Goal: Collect every line of the records below that contains the string "arrow", copying each one in full.

[BEGIN Data records]

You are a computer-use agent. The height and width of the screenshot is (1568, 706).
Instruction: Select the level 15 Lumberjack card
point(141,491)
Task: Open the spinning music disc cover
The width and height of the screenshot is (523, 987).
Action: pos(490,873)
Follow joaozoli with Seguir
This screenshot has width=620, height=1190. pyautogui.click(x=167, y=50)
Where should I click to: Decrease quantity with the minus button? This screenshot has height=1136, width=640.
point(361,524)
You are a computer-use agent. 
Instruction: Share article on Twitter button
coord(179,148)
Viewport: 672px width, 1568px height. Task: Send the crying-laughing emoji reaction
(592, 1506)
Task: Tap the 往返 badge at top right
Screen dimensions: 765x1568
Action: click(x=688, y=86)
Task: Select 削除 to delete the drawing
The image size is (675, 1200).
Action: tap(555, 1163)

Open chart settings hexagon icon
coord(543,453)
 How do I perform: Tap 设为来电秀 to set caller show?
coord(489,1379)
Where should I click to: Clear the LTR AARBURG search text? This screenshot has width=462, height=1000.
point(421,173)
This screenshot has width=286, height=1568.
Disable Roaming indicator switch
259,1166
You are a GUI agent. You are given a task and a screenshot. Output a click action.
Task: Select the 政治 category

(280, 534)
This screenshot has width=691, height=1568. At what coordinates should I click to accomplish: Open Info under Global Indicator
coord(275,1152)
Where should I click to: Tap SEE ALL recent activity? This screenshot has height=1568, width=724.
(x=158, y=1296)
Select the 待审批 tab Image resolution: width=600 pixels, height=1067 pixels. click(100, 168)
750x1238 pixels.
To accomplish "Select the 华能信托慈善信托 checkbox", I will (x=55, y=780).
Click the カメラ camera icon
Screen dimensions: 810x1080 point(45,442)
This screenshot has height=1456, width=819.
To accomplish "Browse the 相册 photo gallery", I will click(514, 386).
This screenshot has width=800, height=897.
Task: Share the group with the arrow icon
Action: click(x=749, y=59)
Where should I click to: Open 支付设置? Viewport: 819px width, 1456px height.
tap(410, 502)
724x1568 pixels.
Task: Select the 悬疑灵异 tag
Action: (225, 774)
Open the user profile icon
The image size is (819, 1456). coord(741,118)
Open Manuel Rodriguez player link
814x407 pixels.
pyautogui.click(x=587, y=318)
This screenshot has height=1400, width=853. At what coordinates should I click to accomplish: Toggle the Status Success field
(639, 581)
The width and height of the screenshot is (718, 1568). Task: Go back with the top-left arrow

[END Data records]

Exercise result:
Task: Share the group with the arrow icon
The width and height of the screenshot is (718, 1568). Task: Go back with the top-left arrow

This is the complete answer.